There are also several datasets that are a combination of textual and visual data, such as ALIGN, which consists of 1.8 billion images with alt text annotation used within HTML code to describe the appearance and function of a particular image.
In addition, the fact that Gato is not even close to the largest neural networks we have seen so far is quite impressive. With its 1.18 billion parameters, we can compare it to the GPT-2 language model created by OpenAI in 2019 and it is even 2 orders of magnitude smaller than their GPT-3 model.

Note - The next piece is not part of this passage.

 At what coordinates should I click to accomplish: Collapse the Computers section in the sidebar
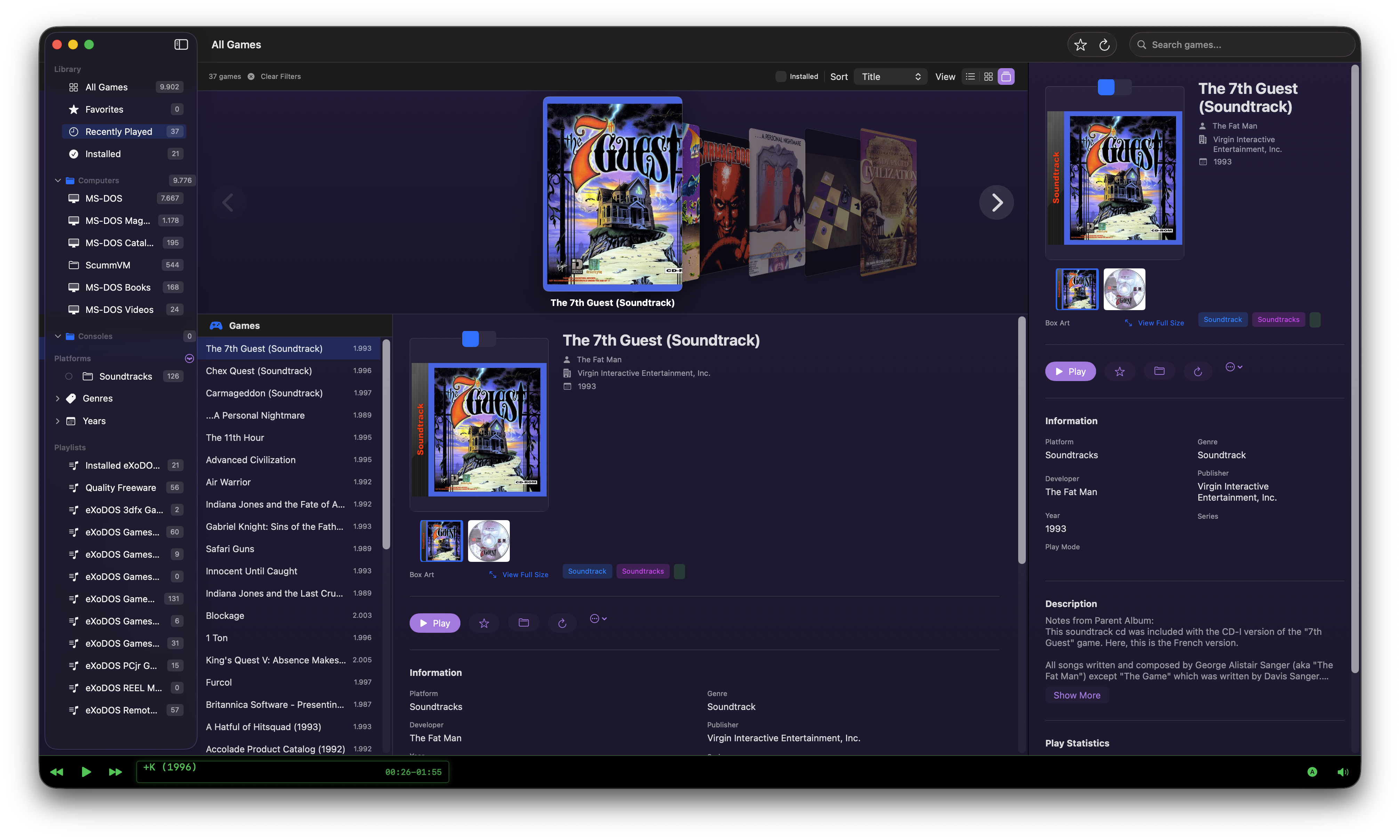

Currently, expert opinions on whether Gato is indeed the first, primitive representative of AGI are divided. One of the authors of Gato, Nando de Freitas, said on Twitter that the creation of general artificial intelligence is no longer science fiction, but it is possible to make artificial intelligence bigger and more efficient, it just needs to be given enough data. On the other hand, Gary Marcus from the American company Robust.AI, believes that the situation is not as simple as it might seem at first glance and that Gato has learned to do each of its tasks, but when faced with new challenges, it will not be able to logically analyze and solve.
While there is debate among experts as to whether we are witnessing the creation of the first AGI, most agree that Gato’s potential is unquestionable, but it remains to be seen whether this is indeed a forerunner of general artificial intelligence and a stepping stone for AGI development or just another ANI model but trained on a very diverse dataset.